Open-Meteo
High-resolution weather forecasts became a free commodity because of Open-Meteo - and this
deployment puts the whole open-source engine on your own infrastructure. The public
open-meteo.com service aggregates national weather models (NOAA GFS, DWD ICON, ECMWF,
Meteo-France, and others) into one consistent JSON interface; self-hosting gives you that same
API without rate limits, third-party dependency, or usage metering. The architecture is two
cooperating services: the API server exposes forecast endpoints fully compatible with
Open-Meteo query parameters - latitude, longitude, hourly and daily variables like
temperature, precipitation, wind, and radiation - while a background sync worker downloads
fresh weather model data on a configurable interval into a shared persistent volume at
/app/data, so forecasts stay current and survive restarts without re-downloading.

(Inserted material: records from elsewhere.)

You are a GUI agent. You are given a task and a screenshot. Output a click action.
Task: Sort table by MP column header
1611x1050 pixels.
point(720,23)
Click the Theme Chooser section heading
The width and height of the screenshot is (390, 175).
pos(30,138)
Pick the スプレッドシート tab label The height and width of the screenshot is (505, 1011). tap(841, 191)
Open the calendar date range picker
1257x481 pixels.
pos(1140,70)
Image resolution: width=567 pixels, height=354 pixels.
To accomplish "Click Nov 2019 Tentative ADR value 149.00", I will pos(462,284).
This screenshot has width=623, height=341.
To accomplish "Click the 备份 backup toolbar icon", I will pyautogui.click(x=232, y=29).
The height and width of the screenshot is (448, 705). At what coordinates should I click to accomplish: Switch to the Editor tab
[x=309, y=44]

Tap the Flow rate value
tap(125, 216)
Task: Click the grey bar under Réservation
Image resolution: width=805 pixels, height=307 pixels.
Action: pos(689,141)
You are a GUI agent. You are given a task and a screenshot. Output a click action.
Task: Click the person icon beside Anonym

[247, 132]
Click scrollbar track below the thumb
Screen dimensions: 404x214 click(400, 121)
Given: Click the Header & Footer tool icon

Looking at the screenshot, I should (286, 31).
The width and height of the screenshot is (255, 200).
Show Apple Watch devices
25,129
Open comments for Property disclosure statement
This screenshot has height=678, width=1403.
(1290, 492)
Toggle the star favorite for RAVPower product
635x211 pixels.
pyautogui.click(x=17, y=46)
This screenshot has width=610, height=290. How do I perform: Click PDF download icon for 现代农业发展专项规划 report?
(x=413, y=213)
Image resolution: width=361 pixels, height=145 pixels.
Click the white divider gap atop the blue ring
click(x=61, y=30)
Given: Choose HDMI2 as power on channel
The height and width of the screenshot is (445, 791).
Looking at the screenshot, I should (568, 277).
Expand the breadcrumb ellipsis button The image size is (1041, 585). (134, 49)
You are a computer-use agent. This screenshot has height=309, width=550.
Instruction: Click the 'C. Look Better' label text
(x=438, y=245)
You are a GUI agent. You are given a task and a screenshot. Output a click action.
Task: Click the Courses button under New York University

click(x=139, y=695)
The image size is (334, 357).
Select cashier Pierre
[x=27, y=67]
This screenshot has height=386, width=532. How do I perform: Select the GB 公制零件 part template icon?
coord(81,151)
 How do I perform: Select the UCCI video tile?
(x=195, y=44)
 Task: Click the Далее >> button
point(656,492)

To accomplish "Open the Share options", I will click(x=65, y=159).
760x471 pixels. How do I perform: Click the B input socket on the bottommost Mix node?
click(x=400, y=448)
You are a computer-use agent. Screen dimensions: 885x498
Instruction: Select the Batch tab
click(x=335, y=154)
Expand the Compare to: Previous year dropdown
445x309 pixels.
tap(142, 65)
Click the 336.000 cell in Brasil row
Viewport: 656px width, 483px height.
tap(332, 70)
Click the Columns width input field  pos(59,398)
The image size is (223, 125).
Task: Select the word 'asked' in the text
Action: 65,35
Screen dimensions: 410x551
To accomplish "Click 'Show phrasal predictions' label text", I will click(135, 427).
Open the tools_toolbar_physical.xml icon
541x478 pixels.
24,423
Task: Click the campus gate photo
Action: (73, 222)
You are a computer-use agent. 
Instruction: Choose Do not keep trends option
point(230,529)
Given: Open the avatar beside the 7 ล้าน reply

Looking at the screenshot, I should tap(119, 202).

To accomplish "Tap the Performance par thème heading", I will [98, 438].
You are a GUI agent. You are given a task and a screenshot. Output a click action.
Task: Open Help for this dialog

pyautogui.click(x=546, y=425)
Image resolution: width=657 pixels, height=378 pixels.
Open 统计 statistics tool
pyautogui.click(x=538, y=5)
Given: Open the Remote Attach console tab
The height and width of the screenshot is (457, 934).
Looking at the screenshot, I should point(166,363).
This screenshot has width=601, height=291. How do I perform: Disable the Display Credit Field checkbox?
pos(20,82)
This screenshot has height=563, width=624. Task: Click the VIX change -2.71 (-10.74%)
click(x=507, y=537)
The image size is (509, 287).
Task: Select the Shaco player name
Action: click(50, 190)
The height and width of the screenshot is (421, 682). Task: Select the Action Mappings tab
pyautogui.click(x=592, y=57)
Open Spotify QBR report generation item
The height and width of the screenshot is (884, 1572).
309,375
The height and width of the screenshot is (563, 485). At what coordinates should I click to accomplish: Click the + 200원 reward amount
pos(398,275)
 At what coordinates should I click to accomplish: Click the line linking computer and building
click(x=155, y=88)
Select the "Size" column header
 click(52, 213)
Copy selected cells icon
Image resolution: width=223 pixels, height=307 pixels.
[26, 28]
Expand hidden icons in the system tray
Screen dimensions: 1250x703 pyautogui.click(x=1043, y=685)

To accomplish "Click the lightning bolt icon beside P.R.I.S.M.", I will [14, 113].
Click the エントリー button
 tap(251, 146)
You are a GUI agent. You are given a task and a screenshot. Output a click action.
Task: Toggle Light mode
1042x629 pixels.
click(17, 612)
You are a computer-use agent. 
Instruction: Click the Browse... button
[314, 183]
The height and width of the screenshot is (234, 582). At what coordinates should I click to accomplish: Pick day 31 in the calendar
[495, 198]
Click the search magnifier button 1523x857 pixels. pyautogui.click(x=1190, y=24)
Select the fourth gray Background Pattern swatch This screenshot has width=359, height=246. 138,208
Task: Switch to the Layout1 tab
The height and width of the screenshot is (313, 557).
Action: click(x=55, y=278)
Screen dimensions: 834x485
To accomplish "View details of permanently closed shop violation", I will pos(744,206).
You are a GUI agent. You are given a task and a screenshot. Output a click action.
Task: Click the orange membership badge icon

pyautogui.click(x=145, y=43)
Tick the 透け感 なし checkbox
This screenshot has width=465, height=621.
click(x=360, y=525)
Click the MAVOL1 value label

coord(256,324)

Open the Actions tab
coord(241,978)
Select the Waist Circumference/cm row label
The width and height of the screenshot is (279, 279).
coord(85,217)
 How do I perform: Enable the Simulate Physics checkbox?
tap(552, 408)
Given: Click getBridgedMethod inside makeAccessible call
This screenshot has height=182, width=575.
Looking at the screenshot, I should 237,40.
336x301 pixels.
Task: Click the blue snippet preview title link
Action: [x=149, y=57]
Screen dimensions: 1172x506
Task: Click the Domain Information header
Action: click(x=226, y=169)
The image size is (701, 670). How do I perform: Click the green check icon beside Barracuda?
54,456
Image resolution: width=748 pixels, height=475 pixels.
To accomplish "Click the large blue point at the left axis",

You control
which weather models to mirror, which variables to store, how much historical depth to keep,
and how often to refresh - meaning a lean deployment can sync only the model and region you
actually query. Responses are plain HTTP/JSON, so integration with dashboards, Home
Assistant-style automations, agricultural monitoring, IoT fleets, or any application takes
minutes. For anyone making thousands of forecast calls a day, replacing a metered weather API
with your own instance turns a recurring bill into a flat infrastructure cost.